WHAT THE EXERCISE ASKS: How many of the lines below contain "will"? Reply with only that figure.

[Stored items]
**********
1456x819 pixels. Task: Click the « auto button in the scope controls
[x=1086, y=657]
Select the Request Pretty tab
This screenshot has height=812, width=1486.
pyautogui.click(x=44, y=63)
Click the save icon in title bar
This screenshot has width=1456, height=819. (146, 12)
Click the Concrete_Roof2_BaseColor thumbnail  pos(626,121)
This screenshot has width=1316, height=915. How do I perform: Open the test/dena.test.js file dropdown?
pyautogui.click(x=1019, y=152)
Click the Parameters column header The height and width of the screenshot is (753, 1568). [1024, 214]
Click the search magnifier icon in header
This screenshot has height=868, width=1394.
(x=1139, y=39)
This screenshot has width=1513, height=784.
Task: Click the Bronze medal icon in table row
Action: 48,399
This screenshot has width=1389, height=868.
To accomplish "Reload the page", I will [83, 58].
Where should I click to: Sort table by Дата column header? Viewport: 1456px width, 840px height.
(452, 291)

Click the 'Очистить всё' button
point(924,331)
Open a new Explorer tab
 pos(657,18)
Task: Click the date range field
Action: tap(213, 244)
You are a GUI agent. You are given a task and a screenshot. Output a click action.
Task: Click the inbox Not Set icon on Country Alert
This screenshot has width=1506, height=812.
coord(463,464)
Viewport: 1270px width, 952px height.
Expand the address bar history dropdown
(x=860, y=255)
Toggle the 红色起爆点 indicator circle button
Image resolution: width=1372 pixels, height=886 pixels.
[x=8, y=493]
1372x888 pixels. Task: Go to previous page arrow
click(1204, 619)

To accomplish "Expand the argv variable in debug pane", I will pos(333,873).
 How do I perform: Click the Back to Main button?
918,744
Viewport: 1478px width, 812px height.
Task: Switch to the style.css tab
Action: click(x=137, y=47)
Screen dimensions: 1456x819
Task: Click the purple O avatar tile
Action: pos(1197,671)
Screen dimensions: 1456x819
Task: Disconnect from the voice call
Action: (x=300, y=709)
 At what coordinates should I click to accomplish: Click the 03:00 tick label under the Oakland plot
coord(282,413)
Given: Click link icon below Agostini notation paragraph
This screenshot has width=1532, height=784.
**********
YOUR SOLUTION: 2